May 7, 12:30pm ET [New Location] Harvard Law School, Wasserstein Hall, Milstein East C [Event at Capacity] Please join webcast live at 12:30pm ET or view archived video on our site shortly after.
For decades, policymakers and futurists have heralded digital tools as essential to the the future of learning. Has the moment of disruptive transformational revolution finally arrived? If we are at a watershed moment, what futures are available to us?
Researchers are developing new methods to leverage big data for personalized learning systems. Free-market advocates are envisioning how online learning could let students use vouchers not only to buy whole school experiences, but to buy individual courses from multiple vendors.
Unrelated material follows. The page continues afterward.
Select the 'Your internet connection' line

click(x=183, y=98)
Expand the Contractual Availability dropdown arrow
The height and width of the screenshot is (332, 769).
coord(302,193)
Most radical of all, technologists and policymakers are exploring ways of using technology to "unbundle teaching", to create a suite of new roles in schools from rockstar teachers to full-time remote classroom observers, much as health care has shifted from the general practitioner to teams comprised of a few surgeons and many orderlies.
In this luncheon presentationwe'll explore the different futures made possible by these digital tools, and examine the political and civic implications of transforming schools and learning with networked technologies.
Justin Reich is an educational researcher interested in the future of learning in a networked world. Currently, he is a Fellow at the Berkman Center for Internet and Society, a visiting lecturer at MIT, and the director of online community, research, and practice at Facing History and Ourselves. Justin is the co-founder of EdTechTeacher, a professional learning consultancy devoted to helping teachers leverage technology to create student-centered, inquiry-based learning environments. He earned his doctorate from Harvard University, where he led the Distributed Collaborative Learning Communities project, a Hewlett Foundation funded initiative to examine how social media are used in K-12 classrooms. He writes the EdTechResearcher blog for Education Week, and his writings have appeared in Educational Researcher, the Washington Post, the Christian Science Monitor, and other publications.